┏━━
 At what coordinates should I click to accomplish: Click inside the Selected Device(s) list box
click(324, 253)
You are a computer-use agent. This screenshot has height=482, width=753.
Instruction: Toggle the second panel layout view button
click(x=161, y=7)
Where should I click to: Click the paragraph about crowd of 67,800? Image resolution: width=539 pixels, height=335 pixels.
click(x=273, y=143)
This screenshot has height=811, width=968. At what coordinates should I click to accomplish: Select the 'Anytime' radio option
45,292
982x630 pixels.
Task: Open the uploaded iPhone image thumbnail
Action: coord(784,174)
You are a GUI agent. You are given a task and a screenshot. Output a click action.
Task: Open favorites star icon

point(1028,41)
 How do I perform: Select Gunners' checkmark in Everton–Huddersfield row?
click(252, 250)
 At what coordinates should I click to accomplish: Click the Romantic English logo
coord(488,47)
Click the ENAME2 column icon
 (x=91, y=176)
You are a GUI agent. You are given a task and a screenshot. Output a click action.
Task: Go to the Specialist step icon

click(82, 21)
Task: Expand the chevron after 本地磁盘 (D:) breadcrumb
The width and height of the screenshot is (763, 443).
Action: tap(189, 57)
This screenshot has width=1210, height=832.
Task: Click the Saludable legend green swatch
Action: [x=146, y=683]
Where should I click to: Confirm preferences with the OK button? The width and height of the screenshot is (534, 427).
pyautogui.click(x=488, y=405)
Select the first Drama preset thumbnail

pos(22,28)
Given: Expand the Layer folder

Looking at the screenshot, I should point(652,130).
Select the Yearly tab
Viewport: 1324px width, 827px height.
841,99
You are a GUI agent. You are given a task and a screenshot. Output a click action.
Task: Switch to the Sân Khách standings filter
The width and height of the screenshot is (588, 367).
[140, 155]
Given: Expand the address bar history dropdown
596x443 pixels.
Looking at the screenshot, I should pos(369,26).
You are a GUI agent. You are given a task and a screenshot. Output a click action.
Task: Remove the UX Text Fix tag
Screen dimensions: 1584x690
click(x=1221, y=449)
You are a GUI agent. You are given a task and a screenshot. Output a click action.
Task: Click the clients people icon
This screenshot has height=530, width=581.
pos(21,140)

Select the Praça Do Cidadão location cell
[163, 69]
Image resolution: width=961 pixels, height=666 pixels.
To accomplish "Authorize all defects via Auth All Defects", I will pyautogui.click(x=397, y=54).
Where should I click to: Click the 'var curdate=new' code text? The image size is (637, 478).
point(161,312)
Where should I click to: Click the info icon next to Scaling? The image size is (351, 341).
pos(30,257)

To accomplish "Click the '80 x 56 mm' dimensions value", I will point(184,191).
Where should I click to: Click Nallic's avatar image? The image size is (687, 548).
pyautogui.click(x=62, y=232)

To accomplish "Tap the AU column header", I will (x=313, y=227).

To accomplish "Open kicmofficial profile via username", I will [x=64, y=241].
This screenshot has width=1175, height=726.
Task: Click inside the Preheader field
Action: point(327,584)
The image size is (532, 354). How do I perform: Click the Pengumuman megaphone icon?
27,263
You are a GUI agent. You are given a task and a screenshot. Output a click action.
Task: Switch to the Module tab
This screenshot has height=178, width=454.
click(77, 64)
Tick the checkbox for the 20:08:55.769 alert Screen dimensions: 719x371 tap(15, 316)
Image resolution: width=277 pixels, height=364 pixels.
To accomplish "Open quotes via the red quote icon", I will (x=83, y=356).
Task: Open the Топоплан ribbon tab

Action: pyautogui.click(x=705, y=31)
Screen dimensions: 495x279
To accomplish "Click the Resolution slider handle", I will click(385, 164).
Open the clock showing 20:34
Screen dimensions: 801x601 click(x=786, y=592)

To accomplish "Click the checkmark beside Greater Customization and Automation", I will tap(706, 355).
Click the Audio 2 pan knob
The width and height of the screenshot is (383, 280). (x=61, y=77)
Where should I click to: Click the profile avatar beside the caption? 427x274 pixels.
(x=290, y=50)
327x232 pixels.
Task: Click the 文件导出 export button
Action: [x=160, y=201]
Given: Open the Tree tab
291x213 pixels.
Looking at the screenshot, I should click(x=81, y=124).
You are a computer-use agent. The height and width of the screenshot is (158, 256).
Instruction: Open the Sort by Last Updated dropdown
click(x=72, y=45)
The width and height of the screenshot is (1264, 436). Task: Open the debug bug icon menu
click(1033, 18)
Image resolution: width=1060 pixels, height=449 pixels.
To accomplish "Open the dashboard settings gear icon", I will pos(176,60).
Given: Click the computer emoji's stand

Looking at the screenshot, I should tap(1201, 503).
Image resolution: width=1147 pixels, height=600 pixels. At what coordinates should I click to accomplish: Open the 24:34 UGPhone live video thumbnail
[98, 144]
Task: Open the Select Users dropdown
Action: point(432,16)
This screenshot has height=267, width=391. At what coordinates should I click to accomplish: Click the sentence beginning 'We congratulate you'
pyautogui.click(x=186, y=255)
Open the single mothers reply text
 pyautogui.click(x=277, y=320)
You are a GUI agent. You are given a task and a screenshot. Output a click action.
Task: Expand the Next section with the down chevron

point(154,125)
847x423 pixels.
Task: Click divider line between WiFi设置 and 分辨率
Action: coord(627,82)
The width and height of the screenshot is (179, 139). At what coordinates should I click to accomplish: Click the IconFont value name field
┗━━
- **Description of the task**:
Reproduce all of the items above verbatim, keeping every line in its original order.

- **Correct output**:
 At what coordinates should I click to accomplish: Click inside the Selected Device(s) list box
click(324, 253)
You are a computer-use agent. This screenshot has height=482, width=753.
Instruction: Toggle the second panel layout view button
click(x=161, y=7)
Where should I click to: Click the paragraph about crowd of 67,800? Image resolution: width=539 pixels, height=335 pixels.
click(x=273, y=143)
This screenshot has height=811, width=968. At what coordinates should I click to accomplish: Select the 'Anytime' radio option
45,292
982x630 pixels.
Task: Open the uploaded iPhone image thumbnail
Action: coord(784,174)
You are a GUI agent. You are given a task and a screenshot. Output a click action.
Task: Open favorites star icon

point(1028,41)
 How do I perform: Select Gunners' checkmark in Everton–Huddersfield row?
click(252, 250)
 At what coordinates should I click to accomplish: Click the Romantic English logo
coord(488,47)
Click the ENAME2 column icon
 (x=91, y=176)
You are a GUI agent. You are given a task and a screenshot. Output a click action.
Task: Go to the Specialist step icon

click(82, 21)
Task: Expand the chevron after 本地磁盘 (D:) breadcrumb
The width and height of the screenshot is (763, 443).
Action: tap(189, 57)
This screenshot has width=1210, height=832.
Task: Click the Saludable legend green swatch
Action: [x=146, y=683]
Where should I click to: Confirm preferences with the OK button? The width and height of the screenshot is (534, 427).
pyautogui.click(x=488, y=405)
Select the first Drama preset thumbnail

pos(22,28)
Given: Expand the Layer folder

Looking at the screenshot, I should point(652,130).
Select the Yearly tab
Viewport: 1324px width, 827px height.
841,99
You are a GUI agent. You are given a task and a screenshot. Output a click action.
Task: Switch to the Sân Khách standings filter
The width and height of the screenshot is (588, 367).
[140, 155]
Given: Expand the address bar history dropdown
596x443 pixels.
Looking at the screenshot, I should pos(369,26).
You are a GUI agent. You are given a task and a screenshot. Output a click action.
Task: Remove the UX Text Fix tag
Screen dimensions: 1584x690
click(x=1221, y=449)
You are a GUI agent. You are given a task and a screenshot. Output a click action.
Task: Click the clients people icon
This screenshot has height=530, width=581.
pos(21,140)

Select the Praça Do Cidadão location cell
[163, 69]
Image resolution: width=961 pixels, height=666 pixels.
To accomplish "Authorize all defects via Auth All Defects", I will pyautogui.click(x=397, y=54).
Where should I click to: Click the 'var curdate=new' code text? The image size is (637, 478).
point(161,312)
Where should I click to: Click the info icon next to Scaling? The image size is (351, 341).
pos(30,257)

To accomplish "Click the '80 x 56 mm' dimensions value", I will point(184,191).
Where should I click to: Click Nallic's avatar image? The image size is (687, 548).
pyautogui.click(x=62, y=232)

To accomplish "Tap the AU column header", I will (x=313, y=227).

To accomplish "Open kicmofficial profile via username", I will [x=64, y=241].
This screenshot has width=1175, height=726.
Task: Click inside the Preheader field
Action: point(327,584)
The image size is (532, 354). How do I perform: Click the Pengumuman megaphone icon?
27,263
You are a GUI agent. You are given a task and a screenshot. Output a click action.
Task: Switch to the Module tab
This screenshot has height=178, width=454.
click(77, 64)
Tick the checkbox for the 20:08:55.769 alert Screen dimensions: 719x371 tap(15, 316)
Image resolution: width=277 pixels, height=364 pixels.
To accomplish "Open quotes via the red quote icon", I will (x=83, y=356).
Task: Open the Топоплан ribbon tab

Action: pyautogui.click(x=705, y=31)
Screen dimensions: 495x279
To accomplish "Click the Resolution slider handle", I will click(385, 164).
Open the clock showing 20:34
Screen dimensions: 801x601 click(x=786, y=592)

To accomplish "Click the checkmark beside Greater Customization and Automation", I will tap(706, 355).
Click the Audio 2 pan knob
The width and height of the screenshot is (383, 280). (x=61, y=77)
Where should I click to: Click the profile avatar beside the caption? 427x274 pixels.
(x=290, y=50)
327x232 pixels.
Task: Click the 文件导出 export button
Action: [x=160, y=201]
Given: Open the Tree tab
291x213 pixels.
Looking at the screenshot, I should click(x=81, y=124).
You are a computer-use agent. The height and width of the screenshot is (158, 256).
Instruction: Open the Sort by Last Updated dropdown
click(x=72, y=45)
The width and height of the screenshot is (1264, 436). Task: Open the debug bug icon menu
click(1033, 18)
Image resolution: width=1060 pixels, height=449 pixels.
To accomplish "Open the dashboard settings gear icon", I will pos(176,60).
Given: Click the computer emoji's stand

Looking at the screenshot, I should tap(1201, 503).
Image resolution: width=1147 pixels, height=600 pixels. At what coordinates should I click to accomplish: Open the 24:34 UGPhone live video thumbnail
[98, 144]
Task: Open the Select Users dropdown
Action: point(432,16)
This screenshot has height=267, width=391. At what coordinates should I click to accomplish: Click the sentence beginning 'We congratulate you'
pyautogui.click(x=186, y=255)
Open the single mothers reply text
 pyautogui.click(x=277, y=320)
You are a GUI agent. You are given a task and a screenshot. Output a click action.
Task: Expand the Next section with the down chevron

point(154,125)
847x423 pixels.
Task: Click divider line between WiFi设置 and 分辨率
Action: coord(627,82)
The width and height of the screenshot is (179, 139). At what coordinates should I click to accomplish: Click the IconFont value name field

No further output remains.